The clock has started ticking on flood preparations at the massive Metropolitan Wastewater Treatment Plant on the Mississippi River in Saint Paul.
On March 12, the river level at the plant was just below its normal average, which is 687.2 feet above sea level. After a week of daytime temperatures in the 30s and low 40s — but nighttime temperatures below freezing — the river was slowly rising and closing in on 690.
As of March 25, the National Oceanic and Atmospheric Administration (NOAA) was predicting that the Mississippi will rise to about 704 feet above sea level in downtown Saint Paul by March 29, which is considered major flood level.
But well before the river started to rise, the Flood Team at the Metro Plant had reviewed and updated flood response plans.
“We stage our response according to how high the river is,” explained Mike Mereness, who manages wastewater collection and treatment at the Metropolitan Council. “Each benchmark initiates the next phase of activities, all geared toward keeping the plant in full operation during the flood and continuing to meet our clean water discharge permit requirements.”

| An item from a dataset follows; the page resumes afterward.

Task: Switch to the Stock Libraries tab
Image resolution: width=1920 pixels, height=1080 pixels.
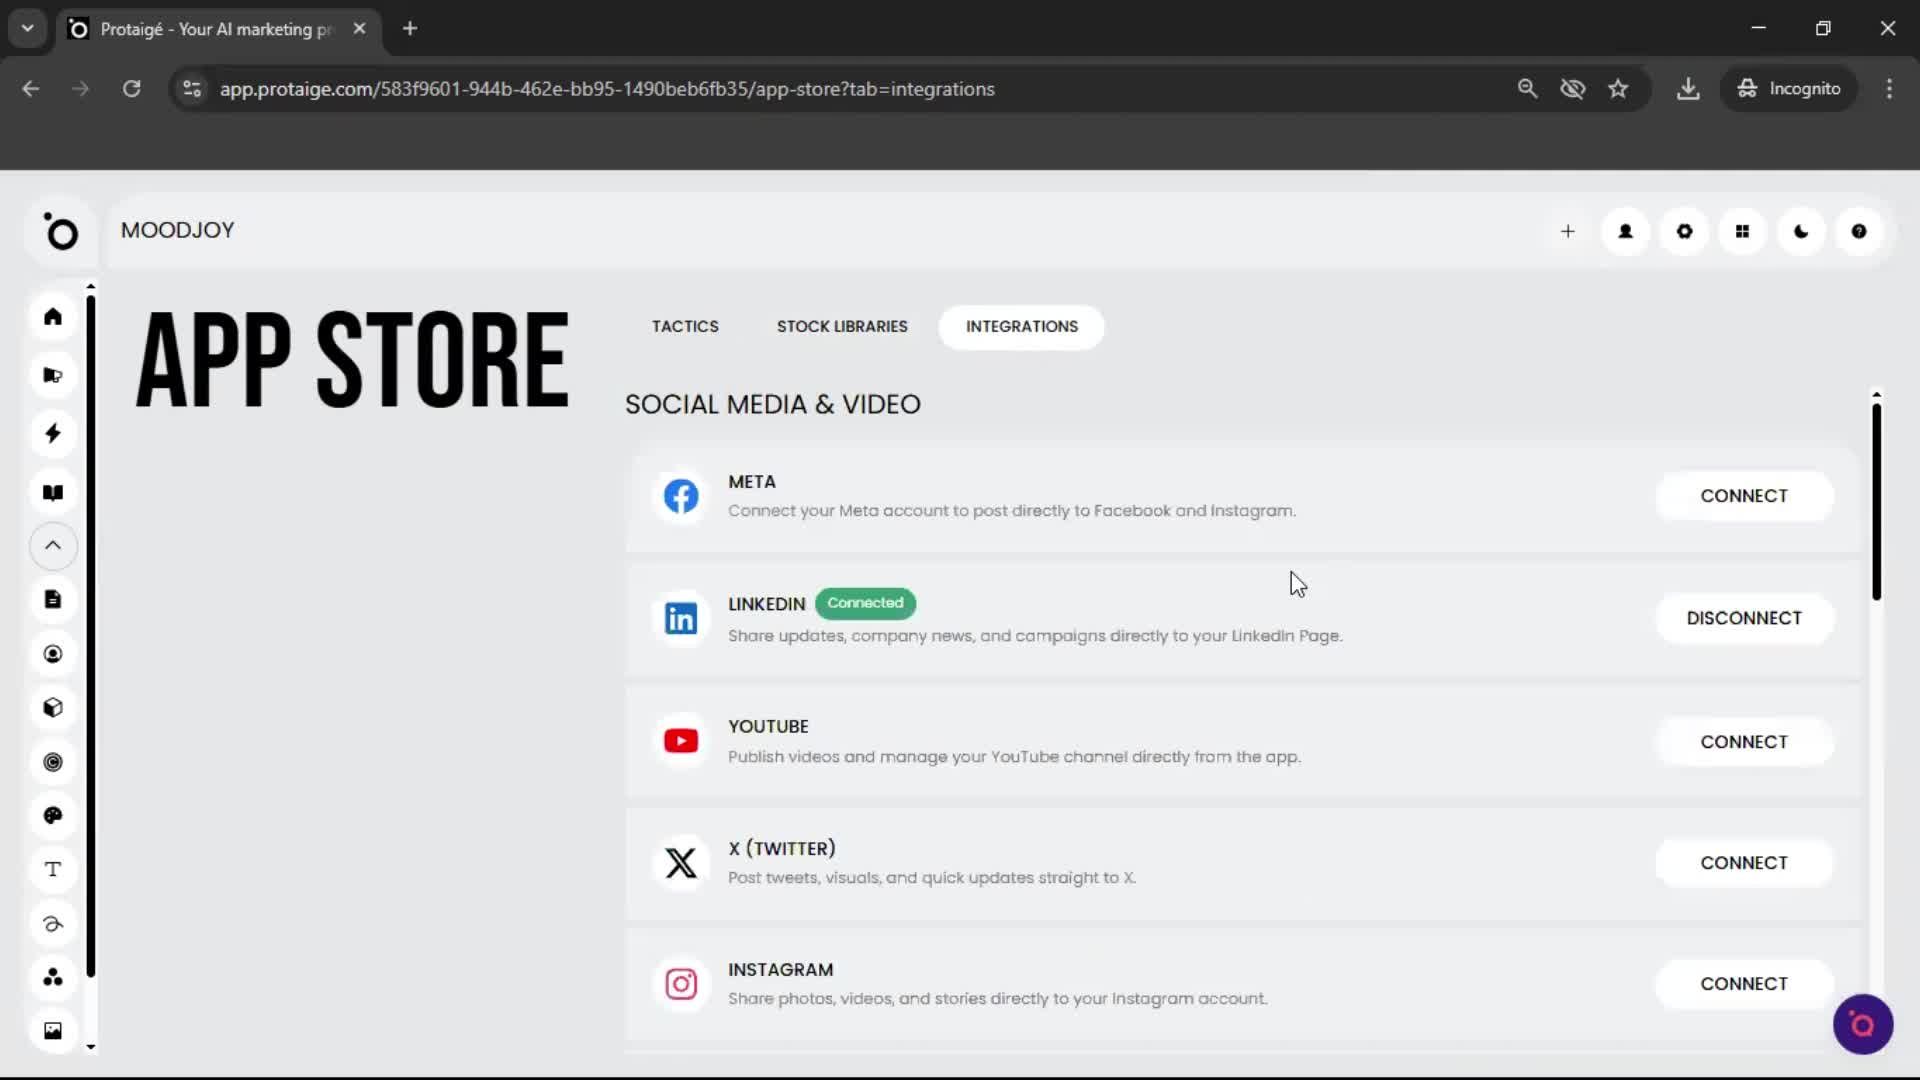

Slow rise of the river provides an advantage
When it comes to spring flooding, the Metro Plant and its staff have several big advantages — time, experience, and infrastructure that provides access to and protects the plant.
“It’s not like a tornado or a flash flood,” Mereness said. “The mighty Mississippi gives us enough time to get ready.”
A gauge on the river in downtown Saint Paul measures the elevation every 15 minutes. The Flood Team also has access to automated readings from a station near the end of the channel where cleaned wastewater — called effluent — enters the Mississippi from the plant.
Put together with weather forecasts and river level predictions based on sophisticated computer modeling from NOAA, the team is armed with sufficient data to carry out its work.
From buying supplies to building a temporary road
Before the river starts rising, plant staff order supplies they will need to last through a potential flood (for example, chemicals used in the treatment process). That’s because once Childs Road — the primary access to the plant — floods (at about 700 feet), big supply trucks can’t get to the plant.
But small trucks and cars can. The massive regional sanitary sewers that carry wastewater into the plant (nicknamed The Barrel) are topped with a thick, flat and wide concrete surface that can safely support lighter vehicles. To provide access to the top of The Barrel, the Council calls in an emergency contractor to construct a temporary road across the soon-to-be-flooded Childs Road for the duration of flooding. The road, made from reused gravel stored from previous floods on adjacent city land, can be built in about 12 hours and is about 11.5 feet high.
If Childs Road is predicted to flood, the Saint Paul Fire Department brings a firetruck into the plant ahead of time in case it’s needed.
Plant staff provide river level information to industrial facilities between Childs Road and the river, and coordinate with the BNSF railroad, which has tracks going through the plant property.
Pumps keep effluent flowing out of the plant
During most of the year, treated wastewater flows by gravity out of the plant, down the channel and into the river. But when the river floods, the effluent backs up in the channel.
“We put massive pumps into service to raise the effluent to the higher river level,” Mereness said. “We need electricians on site 24/7 to make sure the pumps keep running.”
Another part of the treatment process that’s affected by flooding is chlorination and dechlorination, the last stages of treatment.
The treatment process at the plant is largely either mechanical (screening out bigger objects as the wastewater comes into the plant, for example, or scraping off the muck that ends up at the bottom of settling tanks), or biological — helpful bacteria eat the pollutants in the wastewater. Most of the bacteria die in the process and are part of the solids that get incinerated at the plant. Some bacteria survive and are cycled back into the treatment process. And some survive in the water headed for the effluent channel.
Those bacteria are eliminated with chlorine, but then the residual chlorine must be removed in the effluent channel. When the channel reaches a certain stage of flooding, the chlorination/dechlorination process must be suspended. Despite that, the plant has met treatment standards during the flood season for the last 25 years.
More river flooding has occurred in recent years
The river has reached major flood stage in four years since 1993, the worst in 2001, when it reached 705 feet. That’s about two feet short of the modern record of 706.9 in 1965 — about 20 feet above normal. That year the Metro Plant was inundated, though 41 workers who were stranded at the plant for 12 days prevented the worst damage to plant equipment. The plant was shut down for three weeks after the river crested to clean up the mess left by the flood.
Read an account of the 1965 flood at the Metro Plant.
That disaster created the impetus for construction of a mile-long concrete floodwall, completed in 1975, to protect the plant. It tops off at 716 feet above sea level. Flood water must reach 708.7 feet before it covers The Barrel, though wave action can create havoc at slightly lower levels.
Heavy rains can change the equation
In addition to the amount of snow on the ground, rainfall can greatly impact both the level of flooding and the speed at which the river rises. In some recent years, flooding has occurred well after all the snow is gone due to torrential rainfalls in May and June.
“We’ve had a lot of experience with flood preparation at the plant in recent years,” Mereness said. “We’ll be ready for the flood that’s predicted this year.”